The day Jen graduated from college, she moved to Washington, DC to begin her new job. It was a perfect fit: the whole team was dedicated to helping children by reducing the barriers to adoption.
Working at the Congressional Coalition on Adoption Institute was a dream. Jen would work until two in the morning, eyes burning and throat sore from too many cups of coffee, but was doing work that mattered. When her internship was over, Kerry made Jen her international program director. She was meeting with congressmen, explaining the plight of children looking for adoptive families in the US. They were drafting legislation with foreign governments on their child welfare policies. Jen met with foster families and read reams of files about what was keeping US families from adopting abroad. And every night when her head hit her soft pillow, Jen dreamt of children around the world who were getting homes, who were getting adopted because of the work she was doing. One less baby on the refuse heap. One less rib poking through skin. One less story to stimulate her thirteen-year-old, Reader’s Digest-induced rage. When her hours and hours at work allowed, Jen slept deeply and peacefully.
Already though, her dream was developing a few cracks. Her commute to Washington was only ten miles, but clocked an hour and forty-five minutes each day, bumper to bumper, her blouse sticking to the seat as she used the extra time in total standstills to go over her notes for the next meeting. Jen used bottled water in the console to chase away the feel of exhaust in the back of her throat, hand on the wheel, eyes scanning for any break in the endless array of Detroit-built metal and plastic. One day, the traffic was mercifully clear and she raced by blurred greenery and grey on- and off-ramps to get home. Jen happened to glance down at her wrist, where her shirt had ridden up, and noticed red bumps amongst a web of red lace.
In the driveway, she lifted her arm to the car light and looked closely at her angry skin. Hives, as though the stress was clawing its way out of her. Inside her house Jen saw that they had spread along the back of her neck and along my hips. There was nothing to be done except fill the bathroom cabinet with neatly-stacked blue tubes of ointment so she could continue the crazy pace. Jen was built to do this—guided to do it—no matter what warning flares her body sent high.
Cracks quickly turned into fissures as violet circles under her eyes turned dark blue. For various reasons, Kerry walked away from CCAI and the rest of the team drifted too. The office looked the same but felt entirely different. New culture, new faces. Jen was the last woman standing and stubbornly dug herself into her files and kept going.
When 2005 rolled around, it was time to fulfill another dream: the Joint Council on International Children's Services started recruiting Jen. Joint Council offered the chance to reach legislators, policy makers, and lobbyists to make real, systemic changes for potentially millions of vulnerable children. Now Jen went to bed dreaming of the young faces we could save from impermanence, imagined them having birthday parties, swimming lessons, prom. It was too good to turn down.
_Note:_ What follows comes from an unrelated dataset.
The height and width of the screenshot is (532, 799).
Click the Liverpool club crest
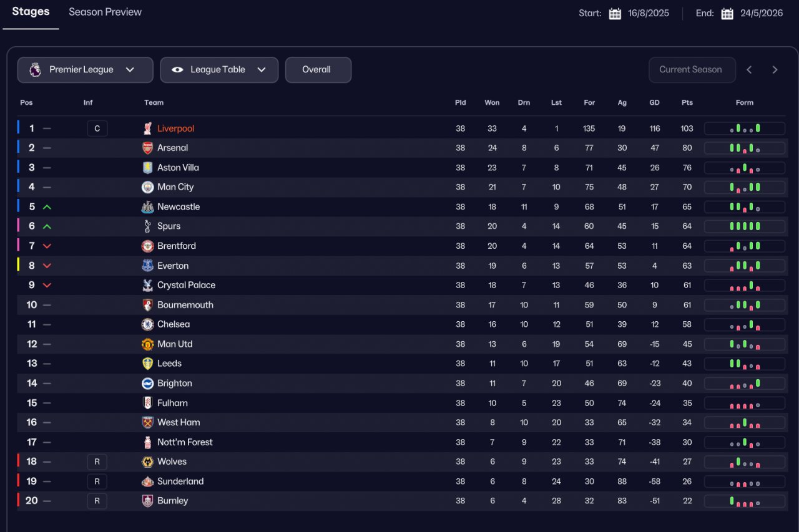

Jen was sure she would be doing this job for the rest of her life. For her first board meeting at work, she dressed carefully in a skirt suit. Jen walked up the brick walkway, which looked like it belonged on a quaint San Francisco street full of tall narrow homes. The conference room was long, with grey felt chairs and a long cherry-stained table. Jen sat by the window overlooking the tree-lined street. She was ready to make things happen.
“How old are you?” a man standing by the door asked, his eyes looking at Jen's face.
Jen set her purse on the floor and ignored his surprised eyes. “Twenty-four.” She knew she made a difference every day and didn’t think about her age much. She felt proud. She had worked her butt off, and now that work was showing up for her in spades.
Although she had been brought on at JCICS as a membership manager, she was almost immediately promoted to become the youngest Executive Director of Joint Council. Then the blue line showed up on the pregnancy test. She checked again, sure it must be a mistake. So much joy and terror in one little urine-soaked stick of plastic. Jen was equal parts absolutely petrified and terribly excited.
...to be continued tomorrow!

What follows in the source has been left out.